Some board members, even though those who ultimately approved of the project, remarked at just how large the project would be.
“I have grave concerns about the scale of this in this established area,” Snipp said, while acknowledging more housing is needed in Morristown.
Kristin Fogdall, who lives on Jersey Way, about a thousand feet from the development, submitted a written statement laying out her concerns, some of which had to do with safety. Mink pointed out to the board that Fogdall lives too far from the project to be considered an “interested party” in the permitting process.
Fogdall said the structures would be out of character with the village and town and might someday “become an eyesore” and decrease neighboring property values. She also worried if the current housing boom takes a downturn the buildings would just stand empty.
“This is most likely the largest housing development project ever proposed in Morristown history,” she said. “It may very well be among the largest building projects of any kind in our town.”
Mink countered that putting all those units in four-story buildings is “a lot less impactful” than building that many single-family homes around town. Trudell said this project is about the same sized footprint as five single-family homes.

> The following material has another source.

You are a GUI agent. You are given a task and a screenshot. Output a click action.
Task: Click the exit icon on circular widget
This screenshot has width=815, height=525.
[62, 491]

Traffic remains a major sticking point, particularly with nearby residents. Terry Alexander lives with her husband Mike in a home that abuts the Riverside property right at Jersey Heights’ lowest elevation, hugging the hill on a corner with reduced sight lines. Terry said she has seen mail deliveries have to park on the other side of the road and wait for long periods of time for a gap in the traffic to run across the street.
“You’re talking bus routes, you’re talking about mail service,” she said.

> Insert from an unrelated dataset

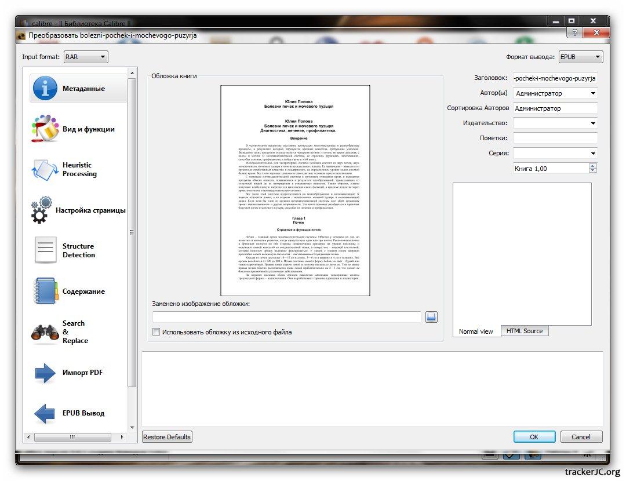The height and width of the screenshot is (481, 626).
Task: Select the Содержание notebook icon
Action: pos(45,291)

Board member Susanna Burnham said the speed limit along Jersey Heights is 25 mph, but many people go much faster through there. If people drove the speed limit, she said, it would be safer.

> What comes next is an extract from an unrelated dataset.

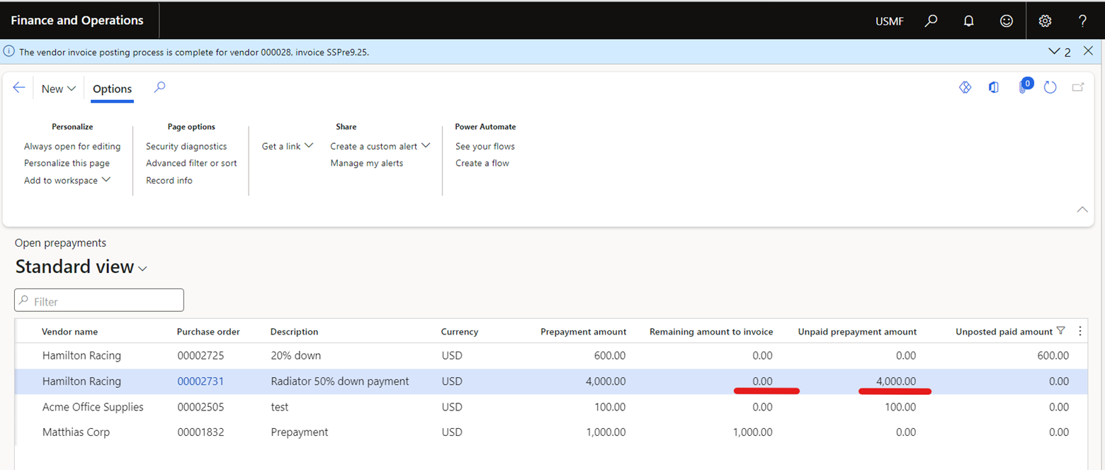The height and width of the screenshot is (470, 1105).
Task: Click the search magnifier in top bar
Action: pos(931,21)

One of the selling points of the project is how convenient a walk it is to downtown Morrisville. But there’s not a whole lot for people to walk on, since the sidewalk along most of Jersey Heights is all but nonexistent — little more than a slightly raised and wider portion of the road shoulder.
Mike Alexander said the town once had grant money to build a sidewalk, but it ran out of funds. Town zoning administrator Todd Thomas confirmed this, saying the town now relies on developers to build the sidewalk as their new places go up. Alexander said he doesn’t think Mink ought to have to spring for a sidewalk the town had on its own to-do list.
Mumley said the Vermont Transportation Agency conducted traffic counts in the area in 2012 and 2015, before and shortly after the bypass was built. The data shows a 29 percent decrease in traffic along Jersey Heights, or nearly 2,200 fewer cars per day. Mumley said his data suggests the project would produce an extra 567 daily trips.
A 2020 estimate showed existing traffic only slightly rose, but board member Streets said 2022 traffic data is suspect since so many people were working from home during the early height of the pandemic.